Das stimmt besonders in Australien. In dem riesigen Land leben nur 25,8 Millionen Menschen. Die Fahrten unter Zeitdruck durch die unbewohnte Weite sind eine Belastung: Langeweile, soziale Isolation, kein Zugang zu frischem Essen. Die Straßen sind teilweise schlecht, die Bezahlung ist es auch. Weil die Fahrten durch diverse Verwaltungsbezirke führen, gibt es ständige Sicherheitskontrollen. Und die Bundesregierung ist langsam, wenn es darum geht, das Lkw-Fahren sicherer, einträglicher und mit Elektro-Antrieb sauberer zu machen. Seit November 2018 tüftelt das zuständige Gremium an Reformen. Bisher "ohne eine einzige Zeile, die man dem Parlament zur Abstimmung vorlegen könnte", wie ATA-Vorstand David Smith wütend feststellt.
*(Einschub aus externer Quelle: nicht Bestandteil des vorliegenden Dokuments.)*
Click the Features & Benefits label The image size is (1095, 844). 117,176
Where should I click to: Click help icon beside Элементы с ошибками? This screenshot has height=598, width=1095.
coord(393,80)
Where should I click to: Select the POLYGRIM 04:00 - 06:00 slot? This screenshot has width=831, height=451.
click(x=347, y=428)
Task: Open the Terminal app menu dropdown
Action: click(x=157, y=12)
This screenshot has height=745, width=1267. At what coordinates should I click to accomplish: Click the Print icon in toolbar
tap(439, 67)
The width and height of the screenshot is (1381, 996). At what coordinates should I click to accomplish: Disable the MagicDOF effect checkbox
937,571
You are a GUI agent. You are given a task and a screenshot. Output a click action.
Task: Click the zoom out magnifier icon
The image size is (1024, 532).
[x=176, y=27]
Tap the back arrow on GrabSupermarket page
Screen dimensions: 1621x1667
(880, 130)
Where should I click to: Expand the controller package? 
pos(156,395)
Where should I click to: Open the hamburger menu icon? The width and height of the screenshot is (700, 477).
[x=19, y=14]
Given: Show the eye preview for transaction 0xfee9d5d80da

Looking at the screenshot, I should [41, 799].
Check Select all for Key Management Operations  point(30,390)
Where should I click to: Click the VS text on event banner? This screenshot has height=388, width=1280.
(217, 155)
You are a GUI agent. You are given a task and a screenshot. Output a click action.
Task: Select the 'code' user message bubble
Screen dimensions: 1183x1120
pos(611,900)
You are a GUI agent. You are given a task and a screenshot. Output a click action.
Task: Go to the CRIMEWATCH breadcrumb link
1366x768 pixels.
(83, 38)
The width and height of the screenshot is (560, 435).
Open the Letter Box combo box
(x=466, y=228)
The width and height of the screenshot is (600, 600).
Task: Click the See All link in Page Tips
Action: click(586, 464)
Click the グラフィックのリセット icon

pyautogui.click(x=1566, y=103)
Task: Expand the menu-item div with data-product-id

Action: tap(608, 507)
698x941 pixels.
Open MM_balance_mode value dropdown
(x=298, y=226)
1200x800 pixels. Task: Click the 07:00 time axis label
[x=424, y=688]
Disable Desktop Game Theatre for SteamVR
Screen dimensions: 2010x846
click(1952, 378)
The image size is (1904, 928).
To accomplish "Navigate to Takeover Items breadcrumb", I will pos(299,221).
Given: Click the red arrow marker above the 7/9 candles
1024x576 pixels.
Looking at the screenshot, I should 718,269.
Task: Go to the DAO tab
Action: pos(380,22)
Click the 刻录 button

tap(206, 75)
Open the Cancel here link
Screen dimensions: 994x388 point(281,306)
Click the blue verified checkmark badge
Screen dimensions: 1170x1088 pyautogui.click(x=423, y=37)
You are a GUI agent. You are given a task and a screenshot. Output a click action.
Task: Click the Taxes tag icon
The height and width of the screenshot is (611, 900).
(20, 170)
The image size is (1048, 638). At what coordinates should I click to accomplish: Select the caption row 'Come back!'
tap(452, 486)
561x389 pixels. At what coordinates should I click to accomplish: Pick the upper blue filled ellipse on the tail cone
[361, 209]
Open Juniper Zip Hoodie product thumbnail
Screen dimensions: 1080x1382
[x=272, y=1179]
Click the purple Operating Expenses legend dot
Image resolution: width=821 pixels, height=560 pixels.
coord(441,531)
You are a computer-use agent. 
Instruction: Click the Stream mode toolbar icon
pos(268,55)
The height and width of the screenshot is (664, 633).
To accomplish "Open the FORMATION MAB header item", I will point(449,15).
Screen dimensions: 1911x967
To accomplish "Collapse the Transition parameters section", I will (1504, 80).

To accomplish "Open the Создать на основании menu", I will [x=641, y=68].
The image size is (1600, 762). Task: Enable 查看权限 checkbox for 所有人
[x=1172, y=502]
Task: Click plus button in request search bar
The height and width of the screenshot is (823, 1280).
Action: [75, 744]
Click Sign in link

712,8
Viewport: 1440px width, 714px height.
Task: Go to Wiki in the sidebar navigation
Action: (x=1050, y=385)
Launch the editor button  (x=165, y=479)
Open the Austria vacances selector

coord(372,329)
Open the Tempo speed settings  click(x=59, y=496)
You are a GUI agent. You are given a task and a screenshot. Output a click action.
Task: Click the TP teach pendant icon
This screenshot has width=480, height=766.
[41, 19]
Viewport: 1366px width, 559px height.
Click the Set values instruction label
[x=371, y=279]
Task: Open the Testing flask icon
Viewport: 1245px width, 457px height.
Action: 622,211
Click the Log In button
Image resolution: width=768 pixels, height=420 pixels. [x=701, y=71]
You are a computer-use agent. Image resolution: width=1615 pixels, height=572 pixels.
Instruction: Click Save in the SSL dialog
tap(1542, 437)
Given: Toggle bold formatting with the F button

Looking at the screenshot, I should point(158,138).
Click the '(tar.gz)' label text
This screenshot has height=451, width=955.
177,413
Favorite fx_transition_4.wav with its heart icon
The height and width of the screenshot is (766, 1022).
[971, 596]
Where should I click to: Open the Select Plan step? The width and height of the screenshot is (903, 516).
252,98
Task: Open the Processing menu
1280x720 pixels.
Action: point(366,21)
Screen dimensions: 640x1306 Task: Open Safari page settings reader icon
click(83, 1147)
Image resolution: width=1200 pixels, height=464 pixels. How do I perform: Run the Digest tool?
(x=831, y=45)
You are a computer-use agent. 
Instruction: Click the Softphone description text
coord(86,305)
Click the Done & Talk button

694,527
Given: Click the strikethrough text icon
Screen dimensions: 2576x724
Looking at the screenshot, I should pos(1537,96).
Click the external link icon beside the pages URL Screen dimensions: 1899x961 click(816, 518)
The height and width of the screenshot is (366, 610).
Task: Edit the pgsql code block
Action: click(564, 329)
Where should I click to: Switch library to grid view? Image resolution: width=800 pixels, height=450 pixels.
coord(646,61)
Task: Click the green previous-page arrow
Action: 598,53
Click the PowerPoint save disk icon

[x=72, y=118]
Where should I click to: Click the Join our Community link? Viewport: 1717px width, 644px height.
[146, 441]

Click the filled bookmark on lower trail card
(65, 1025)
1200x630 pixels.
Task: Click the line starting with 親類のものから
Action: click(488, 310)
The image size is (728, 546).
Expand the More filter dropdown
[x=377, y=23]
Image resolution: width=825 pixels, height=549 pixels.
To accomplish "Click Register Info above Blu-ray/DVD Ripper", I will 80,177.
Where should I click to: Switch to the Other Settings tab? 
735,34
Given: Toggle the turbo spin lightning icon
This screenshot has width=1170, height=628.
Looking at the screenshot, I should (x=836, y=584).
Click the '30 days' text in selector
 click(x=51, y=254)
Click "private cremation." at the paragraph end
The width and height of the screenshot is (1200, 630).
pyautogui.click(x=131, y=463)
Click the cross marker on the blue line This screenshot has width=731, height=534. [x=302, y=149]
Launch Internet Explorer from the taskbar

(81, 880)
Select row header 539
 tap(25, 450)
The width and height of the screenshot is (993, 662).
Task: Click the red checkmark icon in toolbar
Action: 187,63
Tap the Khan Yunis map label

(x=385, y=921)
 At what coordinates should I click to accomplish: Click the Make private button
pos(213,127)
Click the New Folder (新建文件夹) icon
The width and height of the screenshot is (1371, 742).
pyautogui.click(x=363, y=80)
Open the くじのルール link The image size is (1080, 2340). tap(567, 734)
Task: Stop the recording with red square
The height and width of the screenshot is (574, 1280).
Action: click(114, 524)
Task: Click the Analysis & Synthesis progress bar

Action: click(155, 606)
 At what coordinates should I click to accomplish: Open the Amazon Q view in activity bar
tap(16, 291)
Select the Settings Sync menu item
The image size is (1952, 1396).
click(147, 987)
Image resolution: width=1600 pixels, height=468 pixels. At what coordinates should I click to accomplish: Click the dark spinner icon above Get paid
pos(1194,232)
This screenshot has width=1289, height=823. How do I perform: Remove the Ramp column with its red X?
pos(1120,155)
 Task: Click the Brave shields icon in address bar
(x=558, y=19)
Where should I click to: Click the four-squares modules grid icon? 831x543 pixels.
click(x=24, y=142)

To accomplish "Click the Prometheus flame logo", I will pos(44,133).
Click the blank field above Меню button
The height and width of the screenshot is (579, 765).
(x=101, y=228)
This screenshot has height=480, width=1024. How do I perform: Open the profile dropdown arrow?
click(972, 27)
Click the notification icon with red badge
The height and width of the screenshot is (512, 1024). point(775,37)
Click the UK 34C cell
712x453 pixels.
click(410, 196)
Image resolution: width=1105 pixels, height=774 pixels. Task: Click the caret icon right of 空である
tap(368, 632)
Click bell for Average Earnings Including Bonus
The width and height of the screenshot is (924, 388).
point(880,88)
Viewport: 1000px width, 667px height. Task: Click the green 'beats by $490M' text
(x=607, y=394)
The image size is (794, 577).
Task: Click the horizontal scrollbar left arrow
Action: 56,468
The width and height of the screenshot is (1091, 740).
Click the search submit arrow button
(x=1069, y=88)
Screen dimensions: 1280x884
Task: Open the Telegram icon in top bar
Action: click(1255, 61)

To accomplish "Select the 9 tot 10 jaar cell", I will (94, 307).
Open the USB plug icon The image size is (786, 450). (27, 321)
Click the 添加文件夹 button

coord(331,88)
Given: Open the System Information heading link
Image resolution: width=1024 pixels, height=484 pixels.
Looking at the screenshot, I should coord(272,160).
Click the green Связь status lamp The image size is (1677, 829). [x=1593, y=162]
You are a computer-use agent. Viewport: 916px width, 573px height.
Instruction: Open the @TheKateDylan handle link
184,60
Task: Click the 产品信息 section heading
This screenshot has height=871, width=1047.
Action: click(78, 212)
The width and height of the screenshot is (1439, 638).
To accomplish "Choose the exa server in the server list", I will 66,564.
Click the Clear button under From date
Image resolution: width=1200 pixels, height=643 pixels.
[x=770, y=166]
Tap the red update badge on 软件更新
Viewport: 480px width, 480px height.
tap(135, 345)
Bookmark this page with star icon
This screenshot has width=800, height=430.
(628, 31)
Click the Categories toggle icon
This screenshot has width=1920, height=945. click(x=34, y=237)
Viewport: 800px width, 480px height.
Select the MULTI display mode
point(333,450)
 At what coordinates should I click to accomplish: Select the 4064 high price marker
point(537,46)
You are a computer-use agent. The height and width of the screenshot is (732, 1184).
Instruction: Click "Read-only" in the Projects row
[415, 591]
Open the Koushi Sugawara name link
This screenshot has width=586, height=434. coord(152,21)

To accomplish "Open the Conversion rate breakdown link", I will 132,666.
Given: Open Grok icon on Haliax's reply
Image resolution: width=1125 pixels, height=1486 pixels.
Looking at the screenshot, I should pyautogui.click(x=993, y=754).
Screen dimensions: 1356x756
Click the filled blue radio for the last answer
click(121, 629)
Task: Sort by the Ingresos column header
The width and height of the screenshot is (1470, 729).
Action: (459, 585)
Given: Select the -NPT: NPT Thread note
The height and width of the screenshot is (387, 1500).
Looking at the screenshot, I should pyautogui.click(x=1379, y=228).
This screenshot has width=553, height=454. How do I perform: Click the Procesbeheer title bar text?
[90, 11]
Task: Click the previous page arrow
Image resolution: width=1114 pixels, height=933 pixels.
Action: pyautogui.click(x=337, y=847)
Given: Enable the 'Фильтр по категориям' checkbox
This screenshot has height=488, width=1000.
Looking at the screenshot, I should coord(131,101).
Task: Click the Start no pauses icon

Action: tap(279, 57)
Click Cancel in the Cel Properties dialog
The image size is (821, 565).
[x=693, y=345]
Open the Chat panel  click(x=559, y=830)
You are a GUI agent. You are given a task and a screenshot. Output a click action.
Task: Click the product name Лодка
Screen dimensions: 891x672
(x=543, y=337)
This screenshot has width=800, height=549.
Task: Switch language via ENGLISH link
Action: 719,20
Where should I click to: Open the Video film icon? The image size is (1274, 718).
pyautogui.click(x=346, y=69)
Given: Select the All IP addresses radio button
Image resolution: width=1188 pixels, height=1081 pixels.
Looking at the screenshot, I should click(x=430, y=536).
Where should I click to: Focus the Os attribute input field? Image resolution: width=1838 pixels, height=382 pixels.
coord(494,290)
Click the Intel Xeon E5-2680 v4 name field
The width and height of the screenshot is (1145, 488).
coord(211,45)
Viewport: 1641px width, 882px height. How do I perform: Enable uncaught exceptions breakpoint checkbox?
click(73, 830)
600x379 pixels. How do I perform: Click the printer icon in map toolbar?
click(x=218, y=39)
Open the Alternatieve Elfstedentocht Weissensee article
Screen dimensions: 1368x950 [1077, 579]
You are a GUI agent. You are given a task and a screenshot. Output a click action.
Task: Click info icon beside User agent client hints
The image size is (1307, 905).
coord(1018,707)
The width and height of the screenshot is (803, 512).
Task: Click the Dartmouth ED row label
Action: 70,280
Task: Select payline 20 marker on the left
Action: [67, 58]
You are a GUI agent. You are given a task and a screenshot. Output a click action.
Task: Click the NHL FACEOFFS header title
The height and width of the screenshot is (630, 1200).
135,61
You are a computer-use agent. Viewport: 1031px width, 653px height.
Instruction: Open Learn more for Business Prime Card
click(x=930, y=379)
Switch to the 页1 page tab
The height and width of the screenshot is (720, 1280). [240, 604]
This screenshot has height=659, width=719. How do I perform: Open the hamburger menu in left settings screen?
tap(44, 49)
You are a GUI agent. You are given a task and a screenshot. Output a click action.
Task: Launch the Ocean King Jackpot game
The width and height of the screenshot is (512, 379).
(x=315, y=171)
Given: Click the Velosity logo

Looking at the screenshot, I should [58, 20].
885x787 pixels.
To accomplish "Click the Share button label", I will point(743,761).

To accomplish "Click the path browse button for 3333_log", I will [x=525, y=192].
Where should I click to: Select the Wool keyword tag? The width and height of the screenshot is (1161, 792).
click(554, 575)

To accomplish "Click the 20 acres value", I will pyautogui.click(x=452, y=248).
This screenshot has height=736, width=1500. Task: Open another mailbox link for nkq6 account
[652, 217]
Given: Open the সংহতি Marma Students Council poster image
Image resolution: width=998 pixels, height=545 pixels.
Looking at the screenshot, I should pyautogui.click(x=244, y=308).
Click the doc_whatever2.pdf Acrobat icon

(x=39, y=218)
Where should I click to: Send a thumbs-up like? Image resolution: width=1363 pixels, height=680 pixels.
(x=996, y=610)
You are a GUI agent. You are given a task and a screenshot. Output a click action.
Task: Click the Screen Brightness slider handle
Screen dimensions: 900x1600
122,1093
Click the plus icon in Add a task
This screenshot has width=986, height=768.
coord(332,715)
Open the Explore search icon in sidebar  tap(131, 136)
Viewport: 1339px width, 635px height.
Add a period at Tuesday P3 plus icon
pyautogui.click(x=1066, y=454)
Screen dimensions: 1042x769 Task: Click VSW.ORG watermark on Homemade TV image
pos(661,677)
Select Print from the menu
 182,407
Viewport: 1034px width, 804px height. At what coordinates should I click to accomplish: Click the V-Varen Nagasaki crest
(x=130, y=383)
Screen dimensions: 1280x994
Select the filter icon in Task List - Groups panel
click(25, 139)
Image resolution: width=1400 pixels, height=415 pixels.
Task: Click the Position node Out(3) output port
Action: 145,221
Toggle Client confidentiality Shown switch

Immerhin unterstützt die Regierung einen der Lösungsansätze für den Fernfahrermangel: ein neues Ausbildungsprogramm. Auch schnellere Arbeitserlaubnisse für Flüchtlinge sollen helfen. Weitere Ideen? In den USA hat der Einzelhandelsriese Walmart das Jahresgehalt für Berufseinsteiger auf 110 000 US-Dollar erhöht.

Denis Thompson jedenfalls hat getan, was er konnte gegen die Krise, inklusive Nachwuchspflege. Tochter Leah Cozens ist eine überzeugte Fernfahrerin. Mit ihrem Mann hat sie das Umzugsunternehmen des Vaters übernommen. Und wie dieser hat sie zuletzt eine besondere Ehre erfahren: Leah Cozens' Bild im firmeneigenen Fuhrpark wurde auserwählt. Es schmückt die Frontseite des 2021/22-Branchenbuchs für Warrnambool und Umgebung.